> _WORK ORDER_
Locate the line containing "Instruction: Enable the View Gateway checkbox" in the material below. Copy that line and all following lines through the end exactly, omitting any pictures.

> _DATA PROVIDED_
——————————

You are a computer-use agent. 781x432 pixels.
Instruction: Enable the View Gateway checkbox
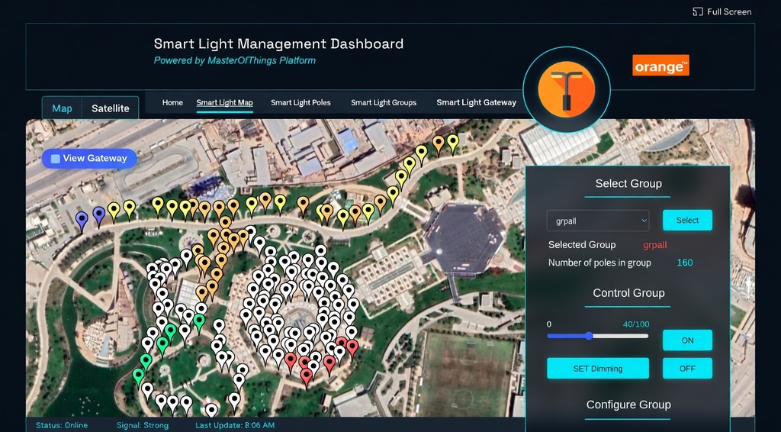coord(55,159)
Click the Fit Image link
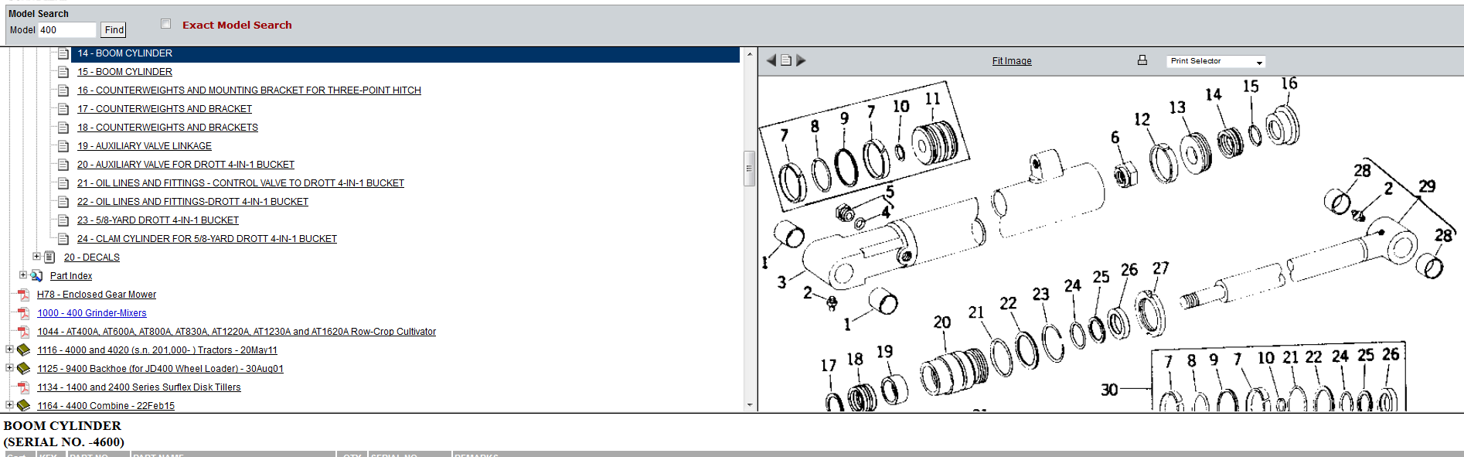The height and width of the screenshot is (457, 1464). [1011, 61]
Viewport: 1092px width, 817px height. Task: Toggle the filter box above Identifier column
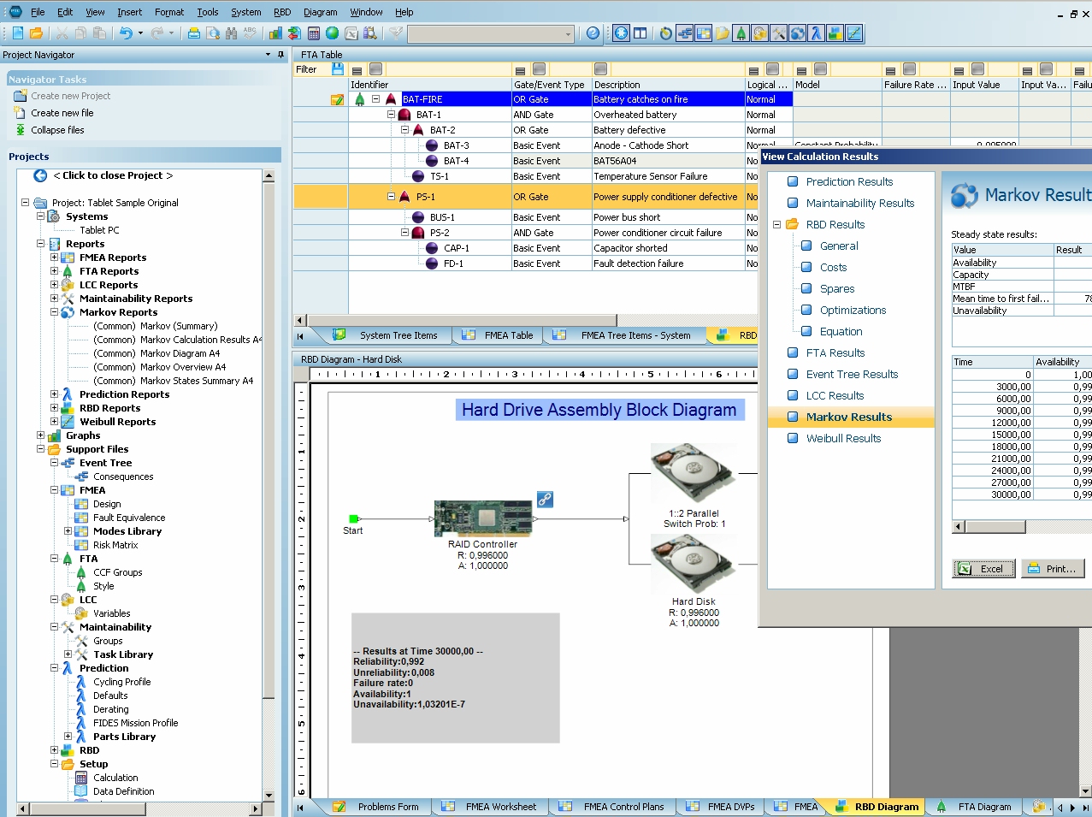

——————————

> _WORKED SOLUTION_
Instruction: Enable the View Gateway checkbox
coord(55,159)
Click the Fit Image link
The height and width of the screenshot is (457, 1464). [1011, 61]
Viewport: 1092px width, 817px height. Task: Toggle the filter box above Identifier column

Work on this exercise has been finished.